I am not a veteran Java developer. I don’t understand the detail of Java development environment such as build tool or some type of libraries. Today, I realised that I need to develop or understand architecture of Hadoop. Hadoop seems to use some kind of Java development tools. Maven, ProtocolBuffer, CMake and so on. So in this article I want to record my environment for building hadoop projects on MacOSX.

Prerequisites

  • JDK 1.6+
  • Maven 3.0 or later
  • ProtocolBuffer 2.5.0
  • CMake 2.6 or newer (if compiling native code)
  • Zlib devel (if compiling native code)
  • openssl devel ( if compiling native hadoop-pipes )
  • Internet connection for first build (to fetch all Maven and Hadoop dependencies)

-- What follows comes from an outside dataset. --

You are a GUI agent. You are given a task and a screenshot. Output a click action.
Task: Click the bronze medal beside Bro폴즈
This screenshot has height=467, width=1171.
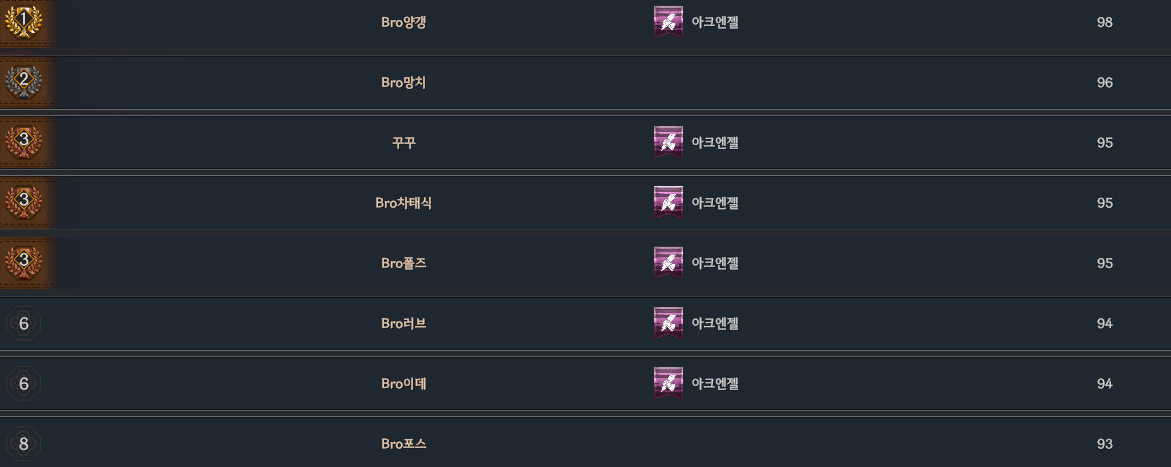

You also can see this list on BUILDING.txt. On MacOSX, you don’t need to install JDK and openssl. Within this list, all you need to install are CMake and ProtocolBuffer.

ProtocolBuffer

Download from here. After unziping it, you can walk ordinal steps.

$ ./configure
$ make
$ make install

CMake

You can install CMake with Homebrew. It is the easiest way.

$ brew install cmake

All dependencies are installed on your machine now. Let’s checkout hadoop source code.

Hadoop Project

$ svn checkout http://svn.apache.org/repos/asf/hadoop/common/trunk/

Notice: I tried hadoop GitHub repository, but it was very slow to download it. I recommend you to checkout from svn repository.

And build it.

$ mvn package -DskipTests -Pdist -Dtar

Because of some broken tests, you have to write skipTests option. With this command you can command line tools and jar files in hadoop-dist/target/hadoop-X.X.X-SNAPSHOT

$ bin/hadoop version
Hadoop X.X.X-SNAPSHOT
Subversion https://svn.apache.org/repos/asf/hadoop/common -r 1511192
Compiled by hadoopworld on 2013-08-07T07:01Z
From source with checksum c8f4bd45ac25c31b815f311b32ef17
This command was run using ~/work/trunk/hadoop-dist/target/hadoop-X.X.X-SNAPSHOT

All configuration files are under hadoop-dist directory. You can rewrite xml files to change Pseudo distributed mode from stand alone mode. After finishing all tasks, I found nothing was hard. I want study the detail of architecture and codebase of hadoop and start writing some patches for hadoop project. Thank you.